[Opening Page extract section]

1. My Inner Dialogue Needs To Change

When the angels commented on the language I use to talk to myself about dating, they called me out pretty harshly. I’m constantly asking why I haven’t found love, what’s wrong with me, if I’m too picky, if I’m trying hard enough, if it’ll ever happen for me, blah, blah blah. When it comes to the thoughts I entertain regarding dating, they’re all pretty negative.

Chris said instead of focusing on these worries and fears, I could try counting the reasons I’m worthy of love. This means I have to allow myself to be vulnerable — something that I’m not that good at when I’m giving myself a pep talk. I’ve been trying this technique, and I’m surprised about how hard it is to simply say good things about myself, even if it’s only in my head!

2. I Need To Remember That Career And Love Aren't Mutually Exclusive

Writing about my love life and dating for a living is something that I really enjoy. But it’s also something that I’ve always worried would turn people away. I might not use names, but my ultimate partner will need to be okay with me pulling inspiration from our relationship. Chris says my angels want me to remember that my career and love life aren’t mutually exclusive. Not only is it possible, but she sees both a great career and great love in my future. And that if I put the same deep belief that I have in my career into my love life, I’d likely have better luck. After all, I’ve never doubted my ability to be a writer… and well, you’re reading this right now.

[Closing Page extract section]

▶ **Required action**
Retype the dating passage word for word, between "2. I Need To" and "this right now.", inclusive.

[Opening Extracted information section]

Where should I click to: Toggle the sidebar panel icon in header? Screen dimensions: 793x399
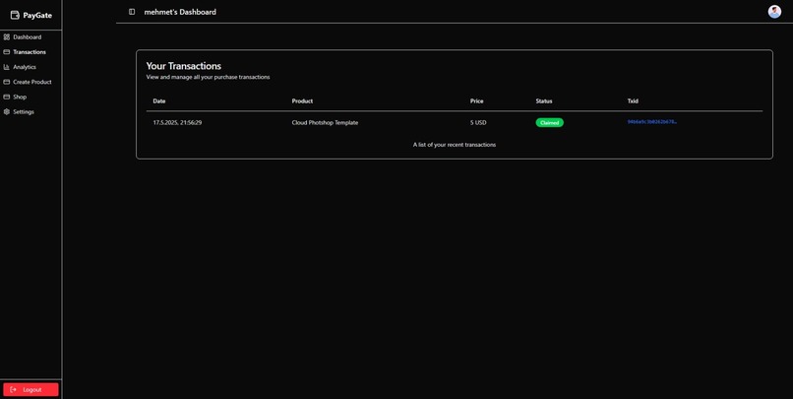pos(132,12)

[Closing Extracted information section]
[Opening Extracted information section]

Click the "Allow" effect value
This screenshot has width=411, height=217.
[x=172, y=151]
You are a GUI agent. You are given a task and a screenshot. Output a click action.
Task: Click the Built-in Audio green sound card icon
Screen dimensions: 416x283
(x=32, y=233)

[Closing Extracted information section]

▶ **The answer**
2. I Need To Remember That Career And Love Aren't Mutually Exclusive

Writing about my love life and dating for a living is something that I really enjoy. But it’s also something that I’ve always worried would turn people away. I might not use names, but my ultimate partner will need to be okay with me pulling inspiration from our relationship. Chris says my angels want me to remember that my career and love life aren’t mutually exclusive. Not only is it possible, but she sees both a great career and great love in my future. And that if I put the same deep belief that I have in my career into my love life, I’d likely have better luck. After all, I’ve never doubted my ability to be a writer… and well, you’re reading this right now.